The U.S. used similar export controls to hobble Chinese technology company Huawei Technologies. 

That its allies have now signed on to use that tool against Russia suggests it could be employed to coerce China in the event it invades Taiwan or takes some similar action, says Martin Chorzempa, a senior fellow at the Peterson Institute for International Economics.

The limits on exiting the dollar system and the threat to future technology development may combine into a “real-economy pivot,” says Sebastian Mallaby, a senior fellow at the Council on Foreign Relations. 

China and other countries are already accelerating efforts to build their own technology ecosystems independent of the U.S. and its allies. 

The coming boom in capital spending will be duplicative, exerting a drag on growth and driving up inflation, Mallaby says.

And then there is Putin. 

Nothing in the laundry list of consequences he has faced so far has deterred him from pursuing war in Ukraine. 

Russia’s forces are all but certain to press on. 

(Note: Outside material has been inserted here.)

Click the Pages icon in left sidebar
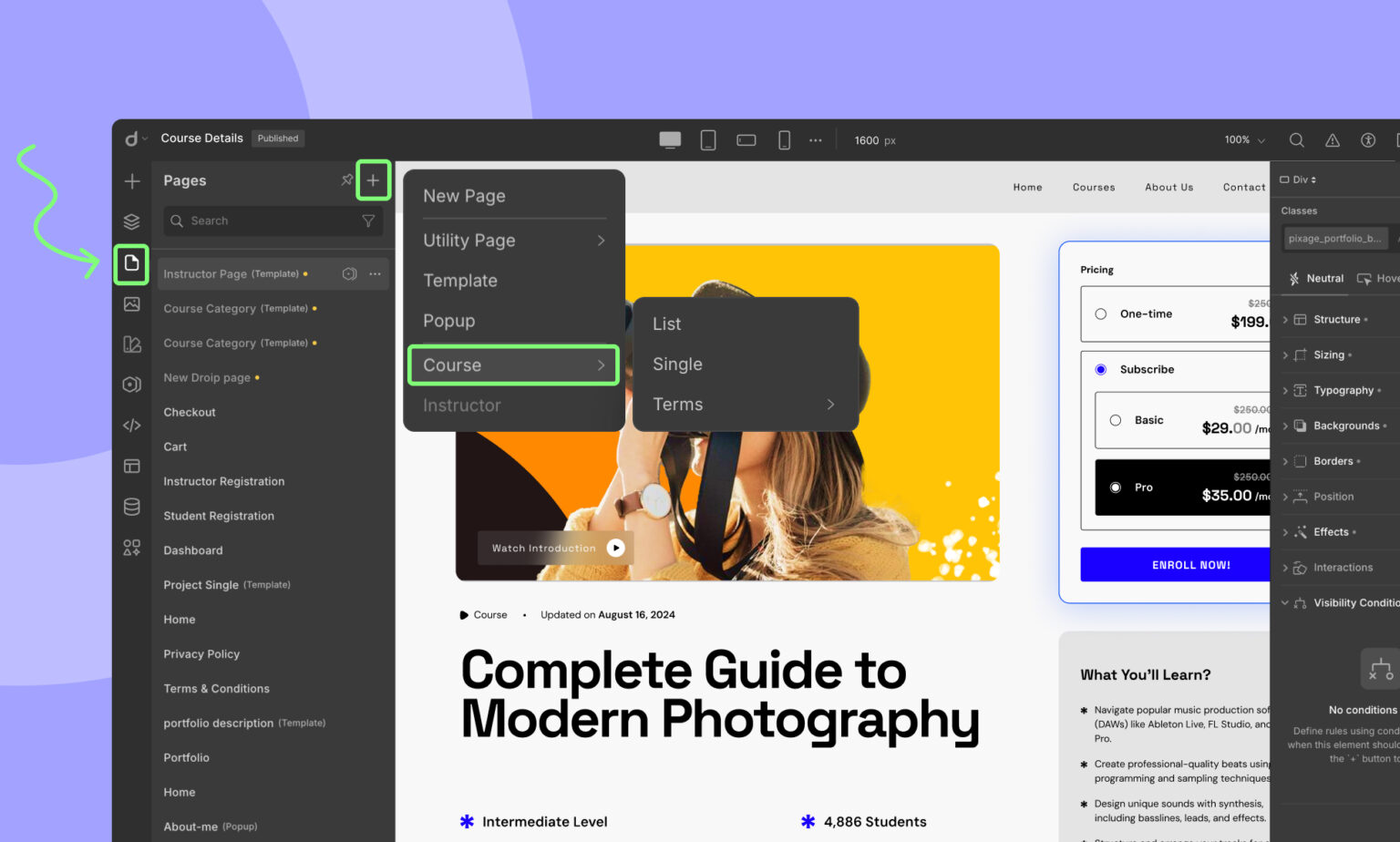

“There’s just a high, high probability they will overwhelm the Ukrainians,” says Michael Rogers, a retired admiral and the former director of the U.S. National Security Agency and commander of U.S. Cyber Command.

That said, Russia is unlikely to be able to install an effective, Eastern-aligned government in a country that has repeatedly rejected pro-Russian leaders. 

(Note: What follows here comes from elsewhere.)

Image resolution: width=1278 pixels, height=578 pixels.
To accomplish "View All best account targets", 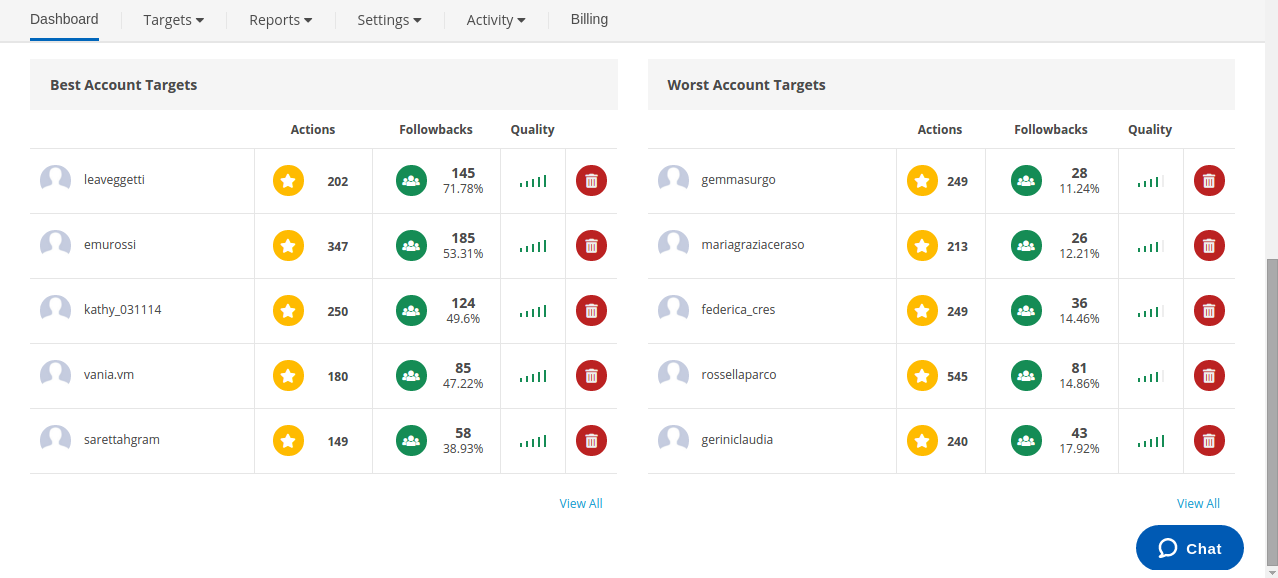I will [x=581, y=503].
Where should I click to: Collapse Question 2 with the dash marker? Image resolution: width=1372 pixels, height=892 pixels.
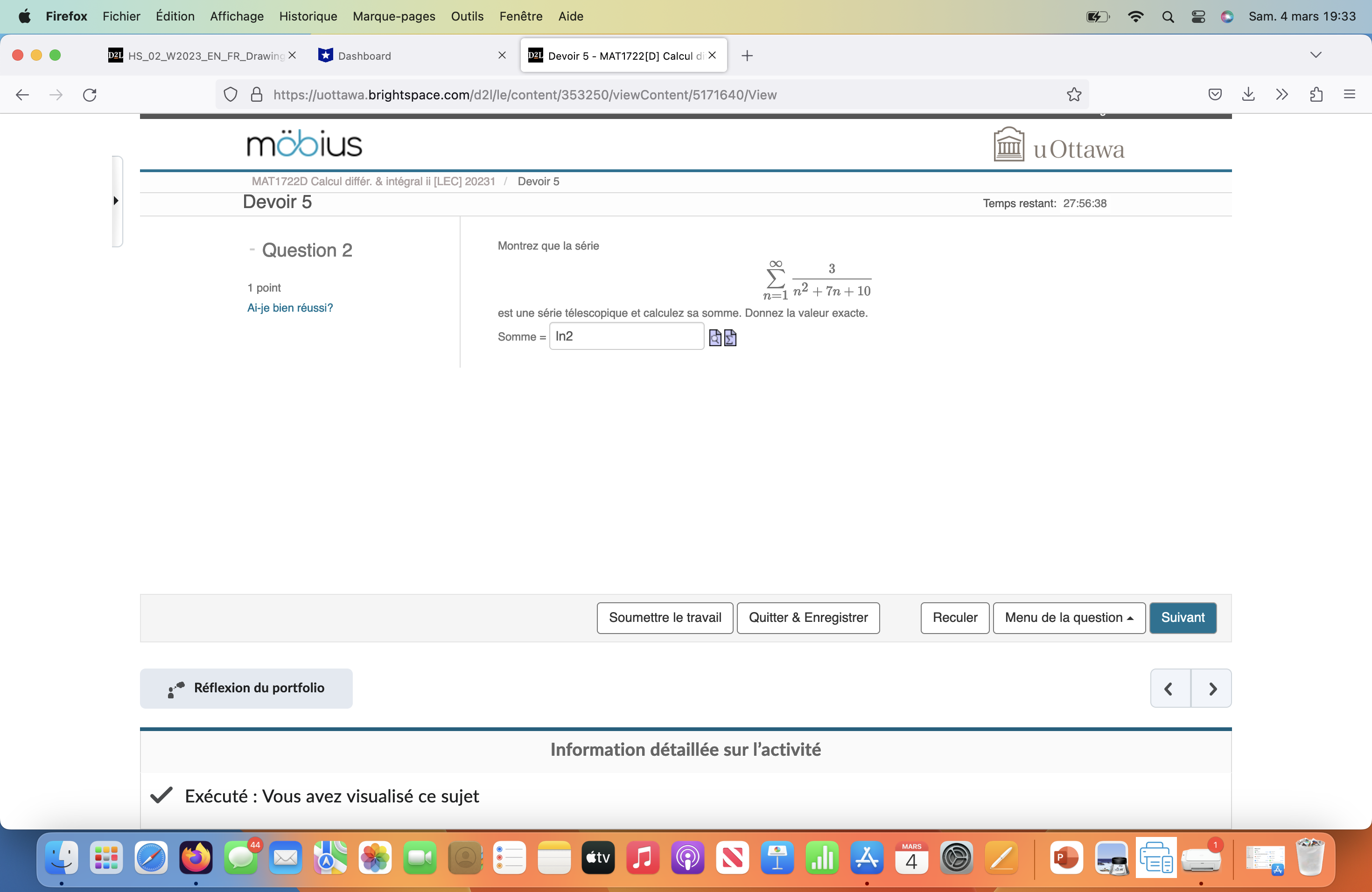[x=252, y=250]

“The Ukrainian people aren’t going to change their mind because they’ve got a knife at their throat,” Rogers says.

Putin is in a bind that he can’t easily escape. 

But his removal by disaffected Russian elites is difficult to handicap. 

“Revolutions only succeed when there’s a shadow state in place before the operation happens,” says Marten, the Russia scholar.

Putin’s ruthless intelligence services have made the organization of a surrogate government difficult, if not impossible.

More likely, Russia’s leader will strive to inflict further economic pain on the West through cyberattacks, disinformation campaigns, and other nonmilitary capabilities, adding further uncertainty to financial markets. 

“A guy who pulls out the nuclear card, the very first thing? 

I don’t think he’s so inclined to be thinking about, all right, how do we stop this?” says Rogers.

Putin’s parasitic position in the global economy makes him exceptionally difficult to dislodge. 

But that also means solving the world’s Putin problem could unlock a better future for everyone. 

A financial system that disfavors oligarchs might be one that spreads the benefits of rising wealth more broadly. 

A global economy that doesn’t rely on a few authoritarian states for energy could pay dividends in climate and health. 

And a world where tyrants can’t order their troops into a neighbor’s home and hide behind the threat of nuclear war would be safer for all and less disruptive to markets.

Putin’s invasion of Ukraine may have ended one geopolitical era, and in doing so set the world to work toward establishing another where he and his ilk are no longer relevant. 

The path to that world isn’t obvious right now, but if Putin has taught the world anything, it’s that far-reaching change can come in the blink of an eye.